Feature Image by Trevor Bexon
Nevada Democrats are celebrating a record turnout in their “First in the West” Nevada caucus early voting period. In four days, from Feb. 15-18, nearly 75,000 people participated in the early caucus activities hosted at 82 locations throughout the state.
Some voters waited up to two hours at Truckee Meadows Community College on Tuesday, the final day of the early caucus period. The last early voter was processed at 9:30 p.m. at the site. Volunteers estimated nearly nearly 800 voters visited the location that day.
Some other early caucus sites reported wait times up to three hours, including at Spanish Springs and Northwest libraries.
The Washoe County Democrats’ office was the busiest early caucus site in the county, drawing nearly 1,200 voters on Monday, Presidents Day. The local headquarters tallied total voters at their location at 3,824 (unofficial).

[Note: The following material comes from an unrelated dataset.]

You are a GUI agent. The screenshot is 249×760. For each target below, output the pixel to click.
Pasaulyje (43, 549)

The Nevada Democratic Party said the majority of participants in this historic early vote period were first-time caucus-goers. The
“People are so excited to cast their ballot. They want to participate without going to the actual caucus next Saturday, and I’m really grateful they seem to be having a good time in line,” said Washoe County Democratic Party Chairwoman Sarah Mahler last Saturday at the start of the early caucus period. “We did our job here very well. I know some people had to wait longer than others, but I’m very excited.”

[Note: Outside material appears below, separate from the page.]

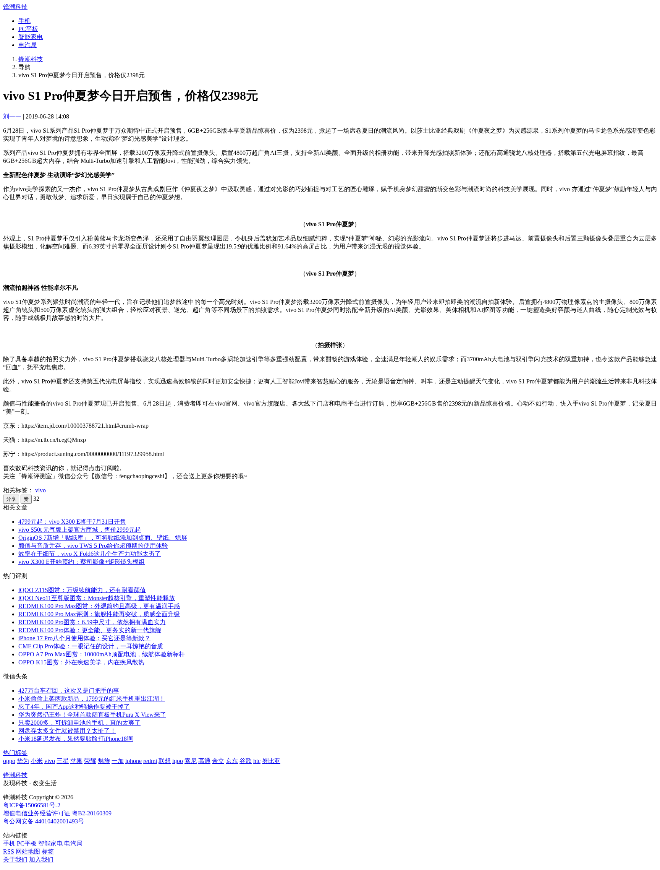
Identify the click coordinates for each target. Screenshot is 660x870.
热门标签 (15, 753)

The caucus has drawn the nation’s attention, and that of presidential candidates vying for a shot in the general election. Over the past week Northern Nevada has had visits from many of the candidates including Tom Steyer, U.S. Senators Amy Klobuchar, Elizabeth Warren and Bernie Sanders, former South Bend, Ind. Mayor Pete Buttigieg, and former Vice President Joe Biden.
Numerous campaign surrogates and political dignitaries have also traveled through the state, endorsing and promoting candidates, and generating excitement among local Democratic activists.
The next major test for Nevada Democrats will be tomorrow when tens of thousands of voters meet in their communities to caucus together. State party organizers face pressure to pull off a smooth and efficient process after caucus troubles plagued Iowa’s event.